To start, it’s great to get your numbers back to a normal range and undetectable levels for your viral load. We don’t know how long you have had this high viral load, so it is hard to say. But having it under control is good for future prognosis. Getting an ultrasound of your liver will be great here. It will tell the health of your liver and whether there is anything or damage to be worried about.
Finally, having an undetectable viral load and normal liver enzymes is not a recommended reason to halt/stop antiviral therapy. Rather, a loss of surface antigen, with undetectable viral load, normal AST/ALT, and liver image, are the tests used to make decisions about whether antivirals should be stopped or not. Please, remain under care, follow your treatment plan (s), and your doctor’s recommendations. Do not stop treatment on your own, as it could cause serious health problems.
Instead, antivirals are used to make sure your liver remains healthy. The heightened ALT levels in your first tests indicate significant liver inflammation, which can be eventually controlled by antiviral treatment. This is consistent with the EASL clinical guidelines.
Acute hepatitis B usually resolves spontaneously in most adults, with HBsAg clearance in over 95% of cases.5 Thus, further improving the HBsAg loss rate through antiviral therapy is unlikely and has not been documented. A randomised, placebo-controlled study in India demonstrated no advantage of lamivudine over placebo in acute hepatitis B.464 Conversely, a study from Asia reported improved clinical outcomes, including reduced mortality, with lamivudine in 80 patients with severe cases, including patients with impaired coagulation.465 A European placebo-controlled study in patients with severe hepatitis without liver failure could not be completed due to insufficient recruitment. However, the available data did not demonstrate any survival or transplant benefit in severe cases (defined as prothrombin time >50%, corresponding to an INR <1.5), although this conclusion is based on a low number of cases.466 A meta-analysis covering different degrees of severity of acute HBV infection concluded that antiviral therapy is not generally recommended for acute HBV infection at present.467
However, case reports and case series suggest that early antiviral NA therapy in patients with fulminant hepatitis B (characterised by signs of liver dysfunction and occurring in 0.1–0.5% of adult cases) significantly reduces the need for transplantation. This is in contrast to historical controls, where 50–80% of untreated patients required transplantation.468–470 Of note, patients with fulminant hepatitis B were underrepresented in the aforementioned meta-analysis.467
It really depends on whether you clear it or not. If you become HBsAg negative within the next few months, the risk of additional complications of fibrosis or liver cancer are negligible.

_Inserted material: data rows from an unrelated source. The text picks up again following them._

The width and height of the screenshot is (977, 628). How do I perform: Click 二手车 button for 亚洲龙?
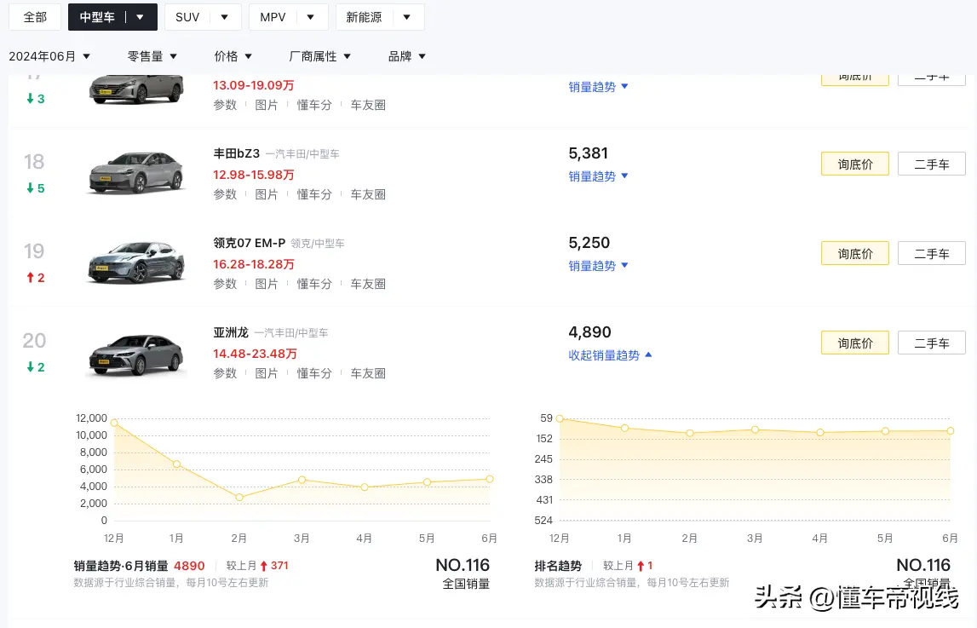pos(931,343)
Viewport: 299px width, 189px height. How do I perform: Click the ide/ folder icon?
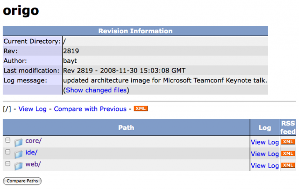click(18, 153)
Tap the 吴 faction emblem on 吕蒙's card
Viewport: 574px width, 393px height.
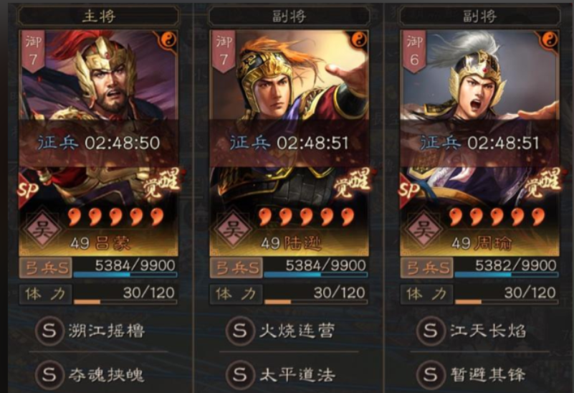pos(42,229)
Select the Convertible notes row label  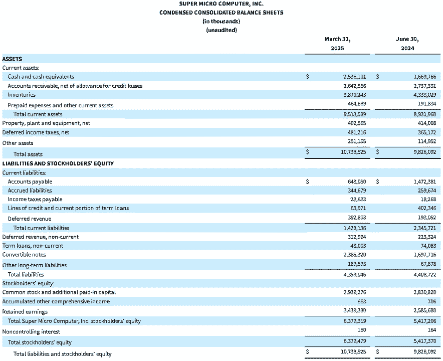[24, 254]
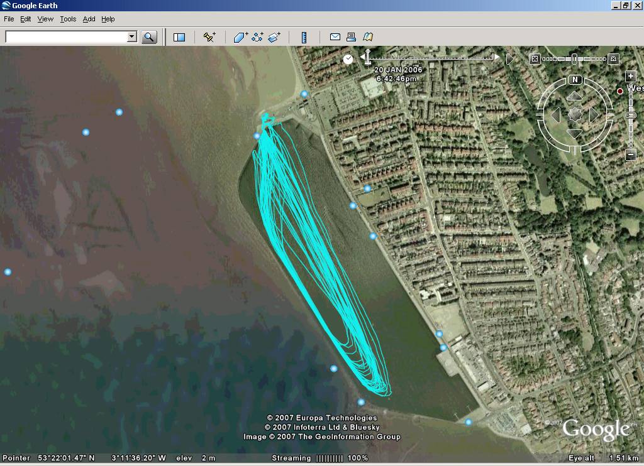The width and height of the screenshot is (644, 466).
Task: Open the Add Polygon tool
Action: (x=240, y=37)
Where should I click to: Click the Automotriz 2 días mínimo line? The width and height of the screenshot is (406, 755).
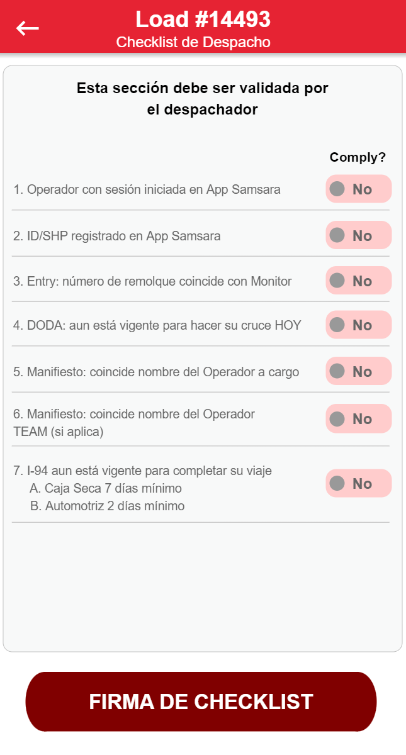[107, 506]
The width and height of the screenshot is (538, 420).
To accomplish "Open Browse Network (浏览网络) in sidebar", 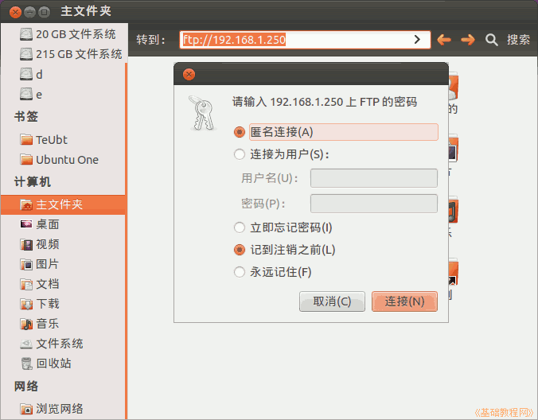I will pos(59,409).
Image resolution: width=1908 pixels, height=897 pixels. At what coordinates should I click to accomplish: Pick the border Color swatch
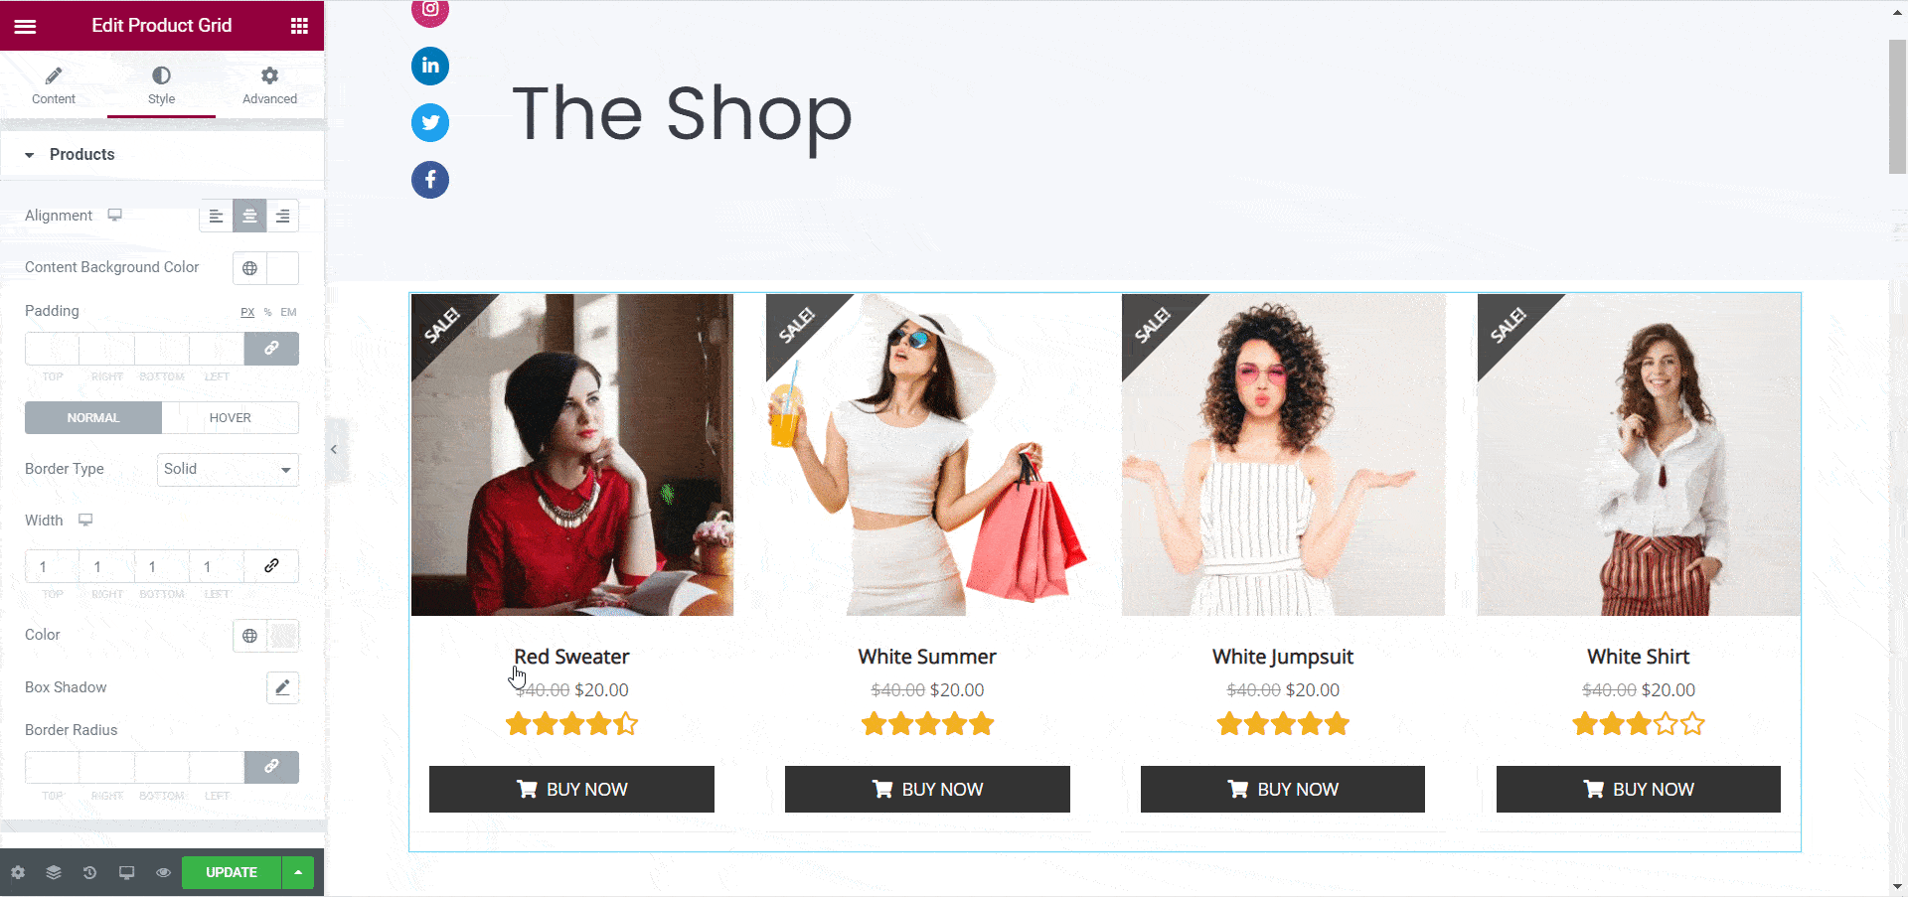283,636
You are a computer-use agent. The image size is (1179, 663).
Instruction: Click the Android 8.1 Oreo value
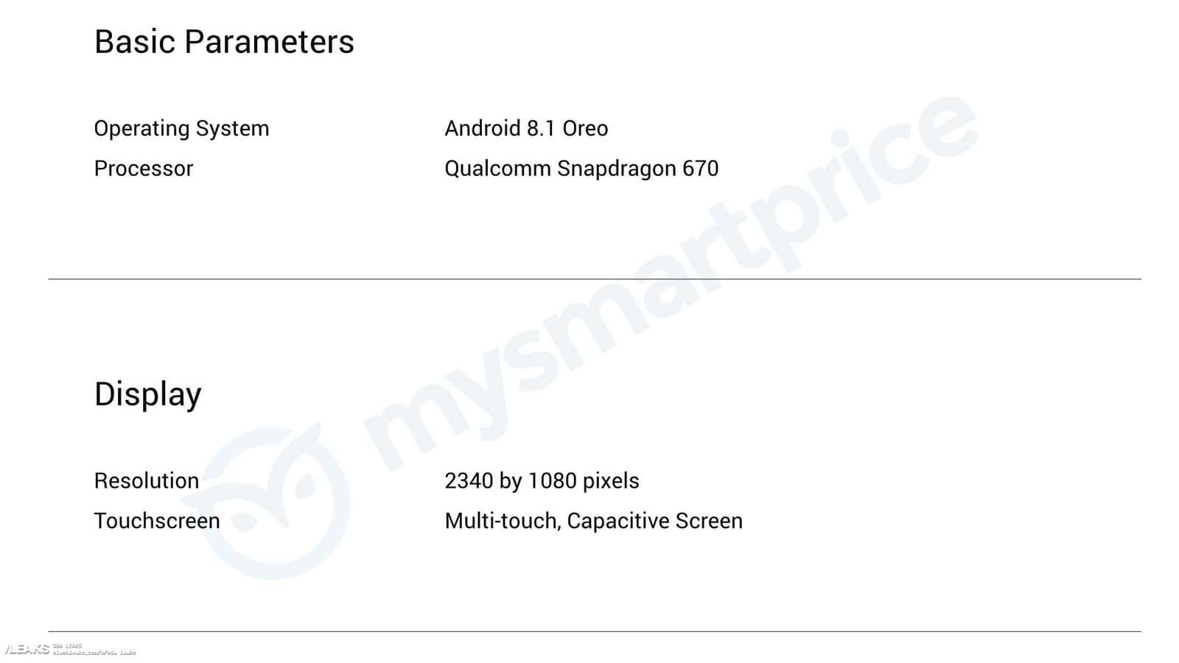(x=526, y=128)
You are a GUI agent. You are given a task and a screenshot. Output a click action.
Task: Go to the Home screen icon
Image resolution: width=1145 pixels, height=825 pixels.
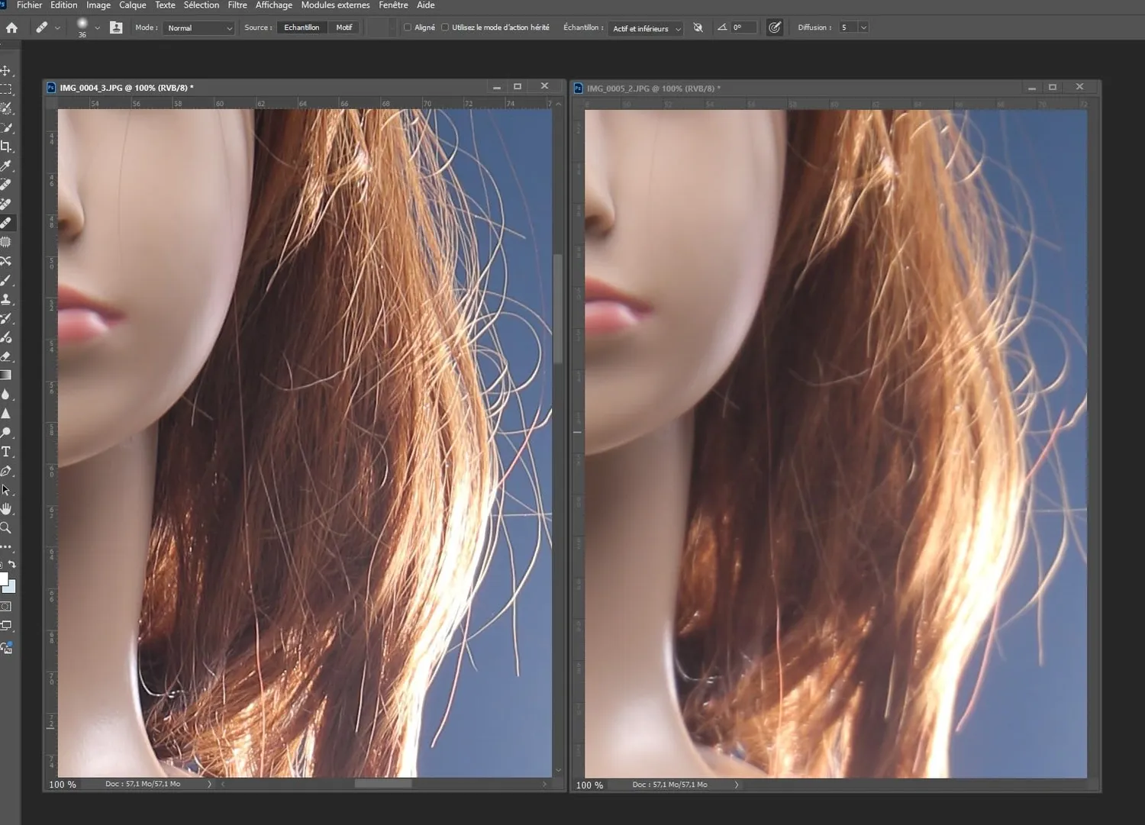coord(11,27)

No, the guidelines recommend that you should remain on antiviral therapy until you have consistent negative HBsAg tests.
Ten months ago, I tested positive for Hepatitis B during a routine clinic check-up. My baseline labs showed HBV DNA of 802 million IU/mL, AST = 38 U/L, ALT = 120 U/L, HBeAg positive, and Anti-HB positive.
I was started on Truvada, which I have been taking to date. In March, I repeated my LFTs — AST was 75.1 U/L and ALT 298.7 U/L, while HBV DNA had dropped to 2,118 IU/mL.
In the June follow-up, both AST and ALT were normal, HBV DNA was undetectable, and Anti-HB remained positive (2.8 titre).
In the last two months, my HBsAg has become negative, but I’m yet to do the remaining tests scheduled for December.
Hi @Takawa , the guidance I have heard is to continue taking your antivirals for a minimum of 6 months after surface antigen becomes negative. After that point, you may be able to talk to your doctor about stopping (but please do not stop unless your doctor says it’s okay to)!